● **Description of the task**: What follows is a listing to be transcribed exactly.

● **Study material**:
*-*-*
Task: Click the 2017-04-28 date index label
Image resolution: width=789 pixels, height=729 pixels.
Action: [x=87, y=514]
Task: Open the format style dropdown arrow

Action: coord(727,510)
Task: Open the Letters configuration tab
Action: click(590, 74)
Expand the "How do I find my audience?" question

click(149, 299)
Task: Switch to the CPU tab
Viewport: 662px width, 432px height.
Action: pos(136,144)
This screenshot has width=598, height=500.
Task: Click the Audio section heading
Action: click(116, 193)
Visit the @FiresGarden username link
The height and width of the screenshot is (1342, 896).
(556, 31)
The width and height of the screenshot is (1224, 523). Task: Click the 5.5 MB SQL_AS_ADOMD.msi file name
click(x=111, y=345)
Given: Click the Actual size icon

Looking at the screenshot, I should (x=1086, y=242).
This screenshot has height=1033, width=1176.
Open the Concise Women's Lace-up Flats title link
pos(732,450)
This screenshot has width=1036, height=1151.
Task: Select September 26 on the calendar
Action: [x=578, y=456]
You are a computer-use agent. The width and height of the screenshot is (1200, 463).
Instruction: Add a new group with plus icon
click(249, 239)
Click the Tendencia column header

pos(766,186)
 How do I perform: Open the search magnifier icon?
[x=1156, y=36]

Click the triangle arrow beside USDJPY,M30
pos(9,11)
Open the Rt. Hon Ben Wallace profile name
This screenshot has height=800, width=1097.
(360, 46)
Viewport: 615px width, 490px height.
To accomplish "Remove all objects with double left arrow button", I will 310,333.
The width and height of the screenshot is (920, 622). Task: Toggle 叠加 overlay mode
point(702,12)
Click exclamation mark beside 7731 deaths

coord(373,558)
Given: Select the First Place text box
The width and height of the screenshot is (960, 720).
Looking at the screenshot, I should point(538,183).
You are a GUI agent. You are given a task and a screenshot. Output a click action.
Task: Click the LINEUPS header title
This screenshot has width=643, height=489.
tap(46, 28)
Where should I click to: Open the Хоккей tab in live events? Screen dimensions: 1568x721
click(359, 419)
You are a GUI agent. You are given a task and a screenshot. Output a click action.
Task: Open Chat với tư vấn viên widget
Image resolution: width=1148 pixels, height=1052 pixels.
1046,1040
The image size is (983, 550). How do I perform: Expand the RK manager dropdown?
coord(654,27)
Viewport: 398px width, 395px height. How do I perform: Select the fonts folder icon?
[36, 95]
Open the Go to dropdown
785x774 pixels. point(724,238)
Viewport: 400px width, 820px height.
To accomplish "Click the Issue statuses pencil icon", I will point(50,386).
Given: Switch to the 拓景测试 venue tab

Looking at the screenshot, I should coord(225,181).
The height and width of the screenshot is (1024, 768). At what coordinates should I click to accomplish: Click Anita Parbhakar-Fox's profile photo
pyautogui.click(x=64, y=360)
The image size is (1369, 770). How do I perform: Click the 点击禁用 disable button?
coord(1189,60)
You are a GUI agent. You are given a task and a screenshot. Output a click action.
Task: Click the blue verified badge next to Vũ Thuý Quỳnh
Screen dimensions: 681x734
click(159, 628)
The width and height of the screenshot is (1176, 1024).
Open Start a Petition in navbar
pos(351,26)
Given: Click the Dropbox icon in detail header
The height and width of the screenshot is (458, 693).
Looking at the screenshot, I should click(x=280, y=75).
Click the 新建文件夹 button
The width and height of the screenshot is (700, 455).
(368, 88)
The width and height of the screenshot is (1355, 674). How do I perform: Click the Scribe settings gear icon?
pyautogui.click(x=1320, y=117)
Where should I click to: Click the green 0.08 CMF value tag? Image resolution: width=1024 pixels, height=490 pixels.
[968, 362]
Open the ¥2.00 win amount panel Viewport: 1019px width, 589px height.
*-*-*
● **Exercise result**:
Task: Click the 2017-04-28 date index label
Image resolution: width=789 pixels, height=729 pixels.
Action: [x=87, y=514]
Task: Open the format style dropdown arrow

Action: coord(727,510)
Task: Open the Letters configuration tab
Action: click(590, 74)
Expand the "How do I find my audience?" question

click(149, 299)
Task: Switch to the CPU tab
Viewport: 662px width, 432px height.
Action: pos(136,144)
This screenshot has width=598, height=500.
Task: Click the Audio section heading
Action: click(116, 193)
Visit the @FiresGarden username link
The height and width of the screenshot is (1342, 896).
(556, 31)
The width and height of the screenshot is (1224, 523). Task: Click the 5.5 MB SQL_AS_ADOMD.msi file name
click(x=111, y=345)
Given: Click the Actual size icon

Looking at the screenshot, I should (x=1086, y=242).
This screenshot has height=1033, width=1176.
Open the Concise Women's Lace-up Flats title link
pos(732,450)
This screenshot has width=1036, height=1151.
Task: Select September 26 on the calendar
Action: [x=578, y=456]
You are a computer-use agent. The width and height of the screenshot is (1200, 463).
Instruction: Add a new group with plus icon
click(249, 239)
Click the Tendencia column header

pos(766,186)
 How do I perform: Open the search magnifier icon?
[x=1156, y=36]

Click the triangle arrow beside USDJPY,M30
pos(9,11)
Open the Rt. Hon Ben Wallace profile name
This screenshot has height=800, width=1097.
(360, 46)
Viewport: 615px width, 490px height.
To accomplish "Remove all objects with double left arrow button", I will 310,333.
The width and height of the screenshot is (920, 622). Task: Toggle 叠加 overlay mode
point(702,12)
Click exclamation mark beside 7731 deaths

coord(373,558)
Given: Select the First Place text box
The width and height of the screenshot is (960, 720).
Looking at the screenshot, I should point(538,183).
You are a GUI agent. You are given a task and a screenshot. Output a click action.
Task: Click the LINEUPS header title
This screenshot has width=643, height=489.
tap(46, 28)
Where should I click to: Open the Хоккей tab in live events? Screen dimensions: 1568x721
click(359, 419)
You are a GUI agent. You are given a task and a screenshot. Output a click action.
Task: Open Chat với tư vấn viên widget
Image resolution: width=1148 pixels, height=1052 pixels.
1046,1040
The image size is (983, 550). How do I perform: Expand the RK manager dropdown?
coord(654,27)
Viewport: 398px width, 395px height. How do I perform: Select the fonts folder icon?
[36, 95]
Open the Go to dropdown
785x774 pixels. point(724,238)
Viewport: 400px width, 820px height.
To accomplish "Click the Issue statuses pencil icon", I will point(50,386).
Given: Switch to the 拓景测试 venue tab

Looking at the screenshot, I should coord(225,181).
The height and width of the screenshot is (1024, 768). At what coordinates should I click to accomplish: Click Anita Parbhakar-Fox's profile photo
pyautogui.click(x=64, y=360)
The image size is (1369, 770). How do I perform: Click the 点击禁用 disable button?
coord(1189,60)
You are a GUI agent. You are given a task and a screenshot. Output a click action.
Task: Click the blue verified badge next to Vũ Thuý Quỳnh
Screen dimensions: 681x734
click(159, 628)
The width and height of the screenshot is (1176, 1024).
Open Start a Petition in navbar
pos(351,26)
Given: Click the Dropbox icon in detail header
The height and width of the screenshot is (458, 693).
Looking at the screenshot, I should click(x=280, y=75).
Click the 新建文件夹 button
The width and height of the screenshot is (700, 455).
(368, 88)
The width and height of the screenshot is (1355, 674). How do I perform: Click the Scribe settings gear icon?
pyautogui.click(x=1320, y=117)
Where should I click to: Click the green 0.08 CMF value tag? Image resolution: width=1024 pixels, height=490 pixels.
[968, 362]
Open the ¥2.00 win amount panel Viewport: 1019px width, 589px height.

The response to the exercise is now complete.